Ora, não vemos os jovens que leem estas e outras sagas, que trazem essa mesma temática de luta contra um sistema, tentando reagir ao nosso sistema. A questão está nos modos de produção. Nada é atual nessas histórias, são futuros utópicos de alta tecnologia, e a ação e o romance falam muito mais alto que a crítica. Sem os Estudos Culturais e as teorias sobre cultura materialista para iluminar o estudo desse objeto, foca-se apenas na trama, permanecendo coberta a realidade sócio histórica. 
Muito da literatura hoje é para reforçar a hegemonia. A nossa sociedade capitalista permanece a mesma. A venda dessas produções e vão de acordo com o mercado em que o entretenimento oculta a realidade cultural. Elas estão em alta agora, tanto nos livros como nos filmes, com milhares de fãs e seguidores, com sites cheios de detalhes sobre os livros, informações sobre autores ou sobre as produções cinematográficas. Todas em trilogias, com heróis adolescentes e jovens adultos, pares românticos muita ação e uma extravagante ficção científica. E tudo isso leva a uma discussão primordial entre os fãs: “Ela morre no final?” Tudo é composto e trabalhado de tal forma que as questões relevantes entre as obras são o enredo, as personagens, quanto daquilo é possível, qual forma narrativa é mais cativante, enfim, qual trilogia é melhor.
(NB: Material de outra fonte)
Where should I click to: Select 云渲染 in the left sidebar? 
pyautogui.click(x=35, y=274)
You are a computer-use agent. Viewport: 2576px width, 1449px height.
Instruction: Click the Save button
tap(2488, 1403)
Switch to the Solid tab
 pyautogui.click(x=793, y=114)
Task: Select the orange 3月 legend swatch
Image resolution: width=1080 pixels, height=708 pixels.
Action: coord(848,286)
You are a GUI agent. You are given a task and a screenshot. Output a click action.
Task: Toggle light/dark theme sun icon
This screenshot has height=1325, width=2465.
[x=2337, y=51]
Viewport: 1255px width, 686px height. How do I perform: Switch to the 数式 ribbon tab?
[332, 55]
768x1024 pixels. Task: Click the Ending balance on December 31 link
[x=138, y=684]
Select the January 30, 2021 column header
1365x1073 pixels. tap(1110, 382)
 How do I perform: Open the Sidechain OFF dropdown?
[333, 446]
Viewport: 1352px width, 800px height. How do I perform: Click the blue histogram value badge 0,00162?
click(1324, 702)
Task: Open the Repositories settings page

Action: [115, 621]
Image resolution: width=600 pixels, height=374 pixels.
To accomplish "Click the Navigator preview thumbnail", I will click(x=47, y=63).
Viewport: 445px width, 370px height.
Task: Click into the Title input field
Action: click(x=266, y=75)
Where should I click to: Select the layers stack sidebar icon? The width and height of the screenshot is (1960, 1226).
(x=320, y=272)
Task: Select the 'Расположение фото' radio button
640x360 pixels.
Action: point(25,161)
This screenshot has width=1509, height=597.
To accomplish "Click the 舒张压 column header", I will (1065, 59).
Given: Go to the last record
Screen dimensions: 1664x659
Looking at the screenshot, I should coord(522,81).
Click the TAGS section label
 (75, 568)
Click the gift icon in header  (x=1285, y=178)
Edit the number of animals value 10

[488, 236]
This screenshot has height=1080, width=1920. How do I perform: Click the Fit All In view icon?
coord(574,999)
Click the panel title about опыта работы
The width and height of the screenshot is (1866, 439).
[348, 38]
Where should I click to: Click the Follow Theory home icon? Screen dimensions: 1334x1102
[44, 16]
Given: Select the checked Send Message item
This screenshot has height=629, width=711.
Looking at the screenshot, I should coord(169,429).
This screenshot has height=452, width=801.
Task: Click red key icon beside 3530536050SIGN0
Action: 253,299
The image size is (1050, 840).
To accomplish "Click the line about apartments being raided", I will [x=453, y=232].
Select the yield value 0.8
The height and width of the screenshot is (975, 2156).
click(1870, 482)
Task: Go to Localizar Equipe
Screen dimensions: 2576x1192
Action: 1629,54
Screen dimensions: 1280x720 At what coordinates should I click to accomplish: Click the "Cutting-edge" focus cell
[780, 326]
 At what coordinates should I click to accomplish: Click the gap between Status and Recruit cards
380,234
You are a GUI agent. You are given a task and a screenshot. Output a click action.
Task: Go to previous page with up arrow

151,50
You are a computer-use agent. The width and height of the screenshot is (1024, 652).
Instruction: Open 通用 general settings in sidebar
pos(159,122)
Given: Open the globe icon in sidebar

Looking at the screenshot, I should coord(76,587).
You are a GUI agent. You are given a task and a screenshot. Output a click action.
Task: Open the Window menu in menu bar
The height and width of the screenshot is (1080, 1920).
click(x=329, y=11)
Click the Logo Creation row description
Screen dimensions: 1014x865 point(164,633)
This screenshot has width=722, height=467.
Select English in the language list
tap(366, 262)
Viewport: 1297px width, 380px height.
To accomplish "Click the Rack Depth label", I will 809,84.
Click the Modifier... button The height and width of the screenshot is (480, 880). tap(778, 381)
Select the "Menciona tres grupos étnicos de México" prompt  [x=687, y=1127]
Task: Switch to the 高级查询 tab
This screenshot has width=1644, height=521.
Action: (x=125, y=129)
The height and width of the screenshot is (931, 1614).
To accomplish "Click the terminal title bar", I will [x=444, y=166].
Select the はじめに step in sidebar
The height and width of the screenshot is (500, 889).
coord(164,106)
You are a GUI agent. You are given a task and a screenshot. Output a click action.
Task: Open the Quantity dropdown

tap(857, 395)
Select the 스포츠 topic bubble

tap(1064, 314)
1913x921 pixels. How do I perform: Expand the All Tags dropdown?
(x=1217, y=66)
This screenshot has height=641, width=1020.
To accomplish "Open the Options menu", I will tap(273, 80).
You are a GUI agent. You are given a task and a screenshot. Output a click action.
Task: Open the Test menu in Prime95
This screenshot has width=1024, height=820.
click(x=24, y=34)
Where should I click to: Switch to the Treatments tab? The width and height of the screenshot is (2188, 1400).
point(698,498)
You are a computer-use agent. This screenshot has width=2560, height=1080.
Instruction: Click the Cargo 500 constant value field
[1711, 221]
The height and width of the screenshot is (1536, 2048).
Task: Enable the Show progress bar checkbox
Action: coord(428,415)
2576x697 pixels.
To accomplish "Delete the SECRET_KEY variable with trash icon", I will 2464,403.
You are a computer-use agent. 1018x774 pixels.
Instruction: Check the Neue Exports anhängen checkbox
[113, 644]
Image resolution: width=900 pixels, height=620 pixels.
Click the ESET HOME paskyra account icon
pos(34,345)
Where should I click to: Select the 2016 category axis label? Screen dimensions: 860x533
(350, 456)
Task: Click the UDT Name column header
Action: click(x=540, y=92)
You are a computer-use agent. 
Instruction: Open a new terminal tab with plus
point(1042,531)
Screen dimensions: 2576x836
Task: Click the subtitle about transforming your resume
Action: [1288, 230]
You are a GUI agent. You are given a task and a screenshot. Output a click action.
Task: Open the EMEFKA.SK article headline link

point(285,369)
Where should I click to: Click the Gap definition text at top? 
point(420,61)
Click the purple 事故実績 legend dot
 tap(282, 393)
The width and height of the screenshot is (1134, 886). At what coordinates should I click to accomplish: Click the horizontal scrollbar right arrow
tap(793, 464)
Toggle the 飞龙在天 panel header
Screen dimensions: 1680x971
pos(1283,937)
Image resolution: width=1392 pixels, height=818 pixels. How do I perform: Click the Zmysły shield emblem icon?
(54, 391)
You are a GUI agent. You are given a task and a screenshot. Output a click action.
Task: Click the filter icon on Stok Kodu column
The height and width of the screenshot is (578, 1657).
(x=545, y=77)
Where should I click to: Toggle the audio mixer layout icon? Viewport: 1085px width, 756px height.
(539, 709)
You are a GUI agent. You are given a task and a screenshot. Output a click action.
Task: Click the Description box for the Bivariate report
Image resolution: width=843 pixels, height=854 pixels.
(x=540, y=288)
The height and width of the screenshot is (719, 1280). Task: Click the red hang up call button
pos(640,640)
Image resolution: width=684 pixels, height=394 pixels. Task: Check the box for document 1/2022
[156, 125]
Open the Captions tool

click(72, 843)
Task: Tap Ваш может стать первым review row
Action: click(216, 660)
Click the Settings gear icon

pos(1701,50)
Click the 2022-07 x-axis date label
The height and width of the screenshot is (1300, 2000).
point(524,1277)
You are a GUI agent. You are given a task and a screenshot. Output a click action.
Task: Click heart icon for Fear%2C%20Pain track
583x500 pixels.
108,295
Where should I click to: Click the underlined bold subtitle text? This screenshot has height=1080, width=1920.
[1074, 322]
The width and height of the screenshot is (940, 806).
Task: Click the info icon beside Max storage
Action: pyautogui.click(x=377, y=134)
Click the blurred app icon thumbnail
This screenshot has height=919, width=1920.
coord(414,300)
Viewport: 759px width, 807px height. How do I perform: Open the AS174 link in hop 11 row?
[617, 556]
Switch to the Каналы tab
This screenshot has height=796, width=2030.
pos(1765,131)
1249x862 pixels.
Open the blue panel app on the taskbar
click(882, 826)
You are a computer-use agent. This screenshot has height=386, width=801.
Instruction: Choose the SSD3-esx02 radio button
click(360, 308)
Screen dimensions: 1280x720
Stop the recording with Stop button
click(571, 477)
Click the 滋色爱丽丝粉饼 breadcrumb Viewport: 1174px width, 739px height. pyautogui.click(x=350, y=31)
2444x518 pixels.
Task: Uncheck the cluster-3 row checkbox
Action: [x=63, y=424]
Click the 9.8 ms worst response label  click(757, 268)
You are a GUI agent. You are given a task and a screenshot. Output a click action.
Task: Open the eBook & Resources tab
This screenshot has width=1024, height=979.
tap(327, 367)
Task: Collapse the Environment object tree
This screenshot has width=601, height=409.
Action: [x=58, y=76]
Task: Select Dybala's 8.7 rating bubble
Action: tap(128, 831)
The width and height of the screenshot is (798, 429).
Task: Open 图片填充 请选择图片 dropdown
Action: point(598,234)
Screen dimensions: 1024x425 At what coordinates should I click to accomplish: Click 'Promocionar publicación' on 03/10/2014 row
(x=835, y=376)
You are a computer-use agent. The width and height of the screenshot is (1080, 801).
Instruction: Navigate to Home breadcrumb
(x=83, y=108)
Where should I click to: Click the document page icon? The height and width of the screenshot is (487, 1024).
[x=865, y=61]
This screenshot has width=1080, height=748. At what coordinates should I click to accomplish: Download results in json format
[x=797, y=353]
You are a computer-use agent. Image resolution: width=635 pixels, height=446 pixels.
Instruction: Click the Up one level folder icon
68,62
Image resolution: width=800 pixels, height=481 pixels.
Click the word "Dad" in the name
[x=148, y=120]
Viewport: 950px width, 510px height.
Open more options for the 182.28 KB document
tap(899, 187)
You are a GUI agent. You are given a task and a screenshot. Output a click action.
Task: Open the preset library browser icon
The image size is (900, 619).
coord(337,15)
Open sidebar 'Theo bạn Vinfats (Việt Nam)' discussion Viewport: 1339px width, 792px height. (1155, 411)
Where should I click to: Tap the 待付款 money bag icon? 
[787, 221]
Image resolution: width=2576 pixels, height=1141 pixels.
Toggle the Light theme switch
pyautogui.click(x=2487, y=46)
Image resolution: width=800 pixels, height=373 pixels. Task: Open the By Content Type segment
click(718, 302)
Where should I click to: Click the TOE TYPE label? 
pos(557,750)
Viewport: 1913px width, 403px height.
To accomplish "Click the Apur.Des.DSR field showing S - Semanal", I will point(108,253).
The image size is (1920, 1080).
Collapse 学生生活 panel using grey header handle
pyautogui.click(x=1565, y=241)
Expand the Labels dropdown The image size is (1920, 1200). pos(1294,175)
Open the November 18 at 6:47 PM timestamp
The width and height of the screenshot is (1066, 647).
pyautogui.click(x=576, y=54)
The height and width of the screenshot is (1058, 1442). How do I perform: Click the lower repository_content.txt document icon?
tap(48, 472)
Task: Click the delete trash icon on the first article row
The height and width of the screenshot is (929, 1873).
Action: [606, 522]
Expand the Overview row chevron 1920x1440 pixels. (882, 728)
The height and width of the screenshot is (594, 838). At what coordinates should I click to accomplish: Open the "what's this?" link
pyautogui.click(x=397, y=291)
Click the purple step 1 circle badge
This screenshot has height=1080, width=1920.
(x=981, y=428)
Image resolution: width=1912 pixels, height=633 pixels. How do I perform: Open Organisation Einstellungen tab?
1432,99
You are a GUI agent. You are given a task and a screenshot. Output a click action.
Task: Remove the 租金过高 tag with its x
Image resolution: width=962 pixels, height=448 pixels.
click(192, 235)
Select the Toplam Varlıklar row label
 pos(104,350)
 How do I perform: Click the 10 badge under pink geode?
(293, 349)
O capitalismo tira o foco da contrução histórica ao qual pertencem, tentando nos impedir de enxergar mensagens políticas. 
Isso não quer dizer que os autores fizeram uma crítica de forma consciente. Nossa cultura é nossa forma de ver o mundo, eles podem apenas ter colocado como enxergam o mundo de um modo interessante e com valor mercadológico.
A maioria das teorias sobre cultura pode ser aplicada na série, principalmente no que se trata da cultura materialista. Entretanto, a trilogia não pode ser entendida como uma forte crítica à sociedade com a intenção de mudá-la, porque na verdade apenas reforça a hegemonia. A utopia é mais instigadora que a crítica em si, levando as pessoas a desejarem os benefícios e facilidades do mundo utópico. Por isso os Estudos Culturais se fazem necessário, para tentar compreender a realidade que essa e outras obras revelam a nós.